## start RECORDS FOR THIS TASK
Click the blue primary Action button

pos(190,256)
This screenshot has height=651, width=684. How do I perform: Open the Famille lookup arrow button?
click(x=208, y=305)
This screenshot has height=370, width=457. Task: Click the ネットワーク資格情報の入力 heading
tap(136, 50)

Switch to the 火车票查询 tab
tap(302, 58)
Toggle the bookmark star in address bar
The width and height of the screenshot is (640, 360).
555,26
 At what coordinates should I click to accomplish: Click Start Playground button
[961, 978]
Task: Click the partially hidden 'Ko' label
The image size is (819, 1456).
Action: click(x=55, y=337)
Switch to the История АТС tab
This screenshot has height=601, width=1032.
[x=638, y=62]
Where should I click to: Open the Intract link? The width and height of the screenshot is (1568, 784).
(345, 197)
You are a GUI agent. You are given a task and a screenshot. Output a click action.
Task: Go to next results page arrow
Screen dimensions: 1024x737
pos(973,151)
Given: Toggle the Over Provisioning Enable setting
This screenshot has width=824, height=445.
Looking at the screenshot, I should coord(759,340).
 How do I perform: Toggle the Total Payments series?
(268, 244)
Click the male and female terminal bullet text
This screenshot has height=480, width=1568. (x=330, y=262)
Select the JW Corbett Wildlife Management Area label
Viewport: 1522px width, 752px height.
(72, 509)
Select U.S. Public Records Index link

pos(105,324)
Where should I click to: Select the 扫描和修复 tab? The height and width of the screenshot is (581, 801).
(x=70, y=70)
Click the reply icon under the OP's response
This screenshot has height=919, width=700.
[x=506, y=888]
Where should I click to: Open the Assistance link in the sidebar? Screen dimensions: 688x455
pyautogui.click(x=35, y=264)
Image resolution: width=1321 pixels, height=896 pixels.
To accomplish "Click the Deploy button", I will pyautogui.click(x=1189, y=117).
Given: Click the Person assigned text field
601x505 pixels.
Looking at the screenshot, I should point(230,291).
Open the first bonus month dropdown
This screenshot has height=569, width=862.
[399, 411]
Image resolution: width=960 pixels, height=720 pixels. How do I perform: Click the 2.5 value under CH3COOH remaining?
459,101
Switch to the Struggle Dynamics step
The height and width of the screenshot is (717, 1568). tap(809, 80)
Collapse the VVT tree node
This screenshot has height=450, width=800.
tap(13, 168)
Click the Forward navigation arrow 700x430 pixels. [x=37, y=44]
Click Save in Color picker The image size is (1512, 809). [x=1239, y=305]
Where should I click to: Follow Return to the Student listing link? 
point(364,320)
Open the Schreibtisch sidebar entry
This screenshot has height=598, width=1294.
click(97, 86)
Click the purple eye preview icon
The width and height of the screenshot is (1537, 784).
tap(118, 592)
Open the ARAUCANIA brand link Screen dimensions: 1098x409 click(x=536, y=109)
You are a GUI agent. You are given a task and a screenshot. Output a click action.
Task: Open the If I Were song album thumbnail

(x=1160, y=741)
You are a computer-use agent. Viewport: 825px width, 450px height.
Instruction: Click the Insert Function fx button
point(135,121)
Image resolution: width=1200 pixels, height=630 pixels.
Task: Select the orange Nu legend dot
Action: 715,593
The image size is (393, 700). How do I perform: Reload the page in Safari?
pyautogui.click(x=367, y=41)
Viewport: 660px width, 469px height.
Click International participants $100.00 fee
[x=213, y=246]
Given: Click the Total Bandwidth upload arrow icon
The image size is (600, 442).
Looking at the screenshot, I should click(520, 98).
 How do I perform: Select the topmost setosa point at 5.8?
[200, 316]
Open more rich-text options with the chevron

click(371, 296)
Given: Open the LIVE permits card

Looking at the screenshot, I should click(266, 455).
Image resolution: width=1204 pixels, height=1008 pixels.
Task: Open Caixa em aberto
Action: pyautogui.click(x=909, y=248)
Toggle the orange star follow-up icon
## end RECORDS FOR THIS TASK
▶ WRITTEN EXERCISE
Lay out every line of the listing above as a numbered list, omitting the blank lines.

▶ WRITTEN SOLUTION
1. Click the blue primary Action button
2. pos(190,256)
3. This screenshot has height=651, width=684. How do I perform: Open the Famille lookup arrow button?
4. click(x=208, y=305)
5. This screenshot has height=370, width=457. Task: Click the ネットワーク資格情報の入力 heading
6. tap(136, 50)
7. Switch to the 火车票查询 tab
8. tap(302, 58)
9. Toggle the bookmark star in address bar
10. The width and height of the screenshot is (640, 360).
11. 555,26
12.  At what coordinates should I click to accomplish: Click Start Playground button
13. [961, 978]
14. Task: Click the partially hidden 'Ko' label
15. The image size is (819, 1456).
16. Action: click(x=55, y=337)
17. Switch to the История АТС tab
18. This screenshot has height=601, width=1032.
19. [x=638, y=62]
20. Where should I click to: Open the Intract link? The width and height of the screenshot is (1568, 784).
21. (345, 197)
22. You are a GUI agent. You are given a task and a screenshot. Output a click action.
23. Task: Go to next results page arrow
24. Screen dimensions: 1024x737
25. pos(973,151)
26. Given: Toggle the Over Provisioning Enable setting
27. This screenshot has width=824, height=445.
28. Looking at the screenshot, I should coord(759,340).
29.  How do I perform: Toggle the Total Payments series?
30. (268, 244)
31. Click the male and female terminal bullet text
32. This screenshot has height=480, width=1568. (x=330, y=262)
33. Select the JW Corbett Wildlife Management Area label
34. Viewport: 1522px width, 752px height.
35. (72, 509)
36. Select U.S. Public Records Index link
37. pos(105,324)
38. Where should I click to: Select the 扫描和修复 tab? The height and width of the screenshot is (581, 801).
39. (x=70, y=70)
40. Click the reply icon under the OP's response
41. This screenshot has height=919, width=700.
42. [x=506, y=888]
43. Where should I click to: Open the Assistance link in the sidebar? Screen dimensions: 688x455
44. pyautogui.click(x=35, y=264)
45. Image resolution: width=1321 pixels, height=896 pixels.
46. To accomplish "Click the Deploy button", I will pyautogui.click(x=1189, y=117).
47. Given: Click the Person assigned text field
48. 601x505 pixels.
49. Looking at the screenshot, I should point(230,291).
50. Open the first bonus month dropdown
51. This screenshot has height=569, width=862.
52. [399, 411]
53. Image resolution: width=960 pixels, height=720 pixels. How do I perform: Click the 2.5 value under CH3COOH remaining?
54. 459,101
55. Switch to the Struggle Dynamics step
56. The height and width of the screenshot is (717, 1568). tap(809, 80)
57. Collapse the VVT tree node
58. This screenshot has height=450, width=800.
59. tap(13, 168)
60. Click the Forward navigation arrow 700x430 pixels. [x=37, y=44]
61. Click Save in Color picker The image size is (1512, 809). [x=1239, y=305]
62. Where should I click to: Follow Return to the Student listing link? 
63. point(364,320)
64. Open the Schreibtisch sidebar entry
65. This screenshot has height=598, width=1294.
66. click(97, 86)
67. Click the purple eye preview icon
68. The width and height of the screenshot is (1537, 784).
69. tap(118, 592)
70. Open the ARAUCANIA brand link Screen dimensions: 1098x409 click(x=536, y=109)
71. You are a GUI agent. You are given a task and a screenshot. Output a click action.
72. Task: Open the If I Were song album thumbnail
73. (x=1160, y=741)
74. You are a computer-use agent. Viewport: 825px width, 450px height.
75. Instruction: Click the Insert Function fx button
76. point(135,121)
77. Image resolution: width=1200 pixels, height=630 pixels.
78. Task: Select the orange Nu legend dot
79. Action: 715,593
80. The image size is (393, 700). How do I perform: Reload the page in Safari?
81. pyautogui.click(x=367, y=41)
82. Viewport: 660px width, 469px height.
83. Click International participants $100.00 fee
84. [x=213, y=246]
85. Given: Click the Total Bandwidth upload arrow icon
86. The image size is (600, 442).
87. Looking at the screenshot, I should click(520, 98).
88.  How do I perform: Select the topmost setosa point at 5.8?
89. [200, 316]
90. Open more rich-text options with the chevron
91. click(371, 296)
92. Given: Open the LIVE permits card
93. Looking at the screenshot, I should click(266, 455).
94. Image resolution: width=1204 pixels, height=1008 pixels.
95. Task: Open Caixa em aberto
96. Action: pyautogui.click(x=909, y=248)
97. Toggle the orange star follow-up icon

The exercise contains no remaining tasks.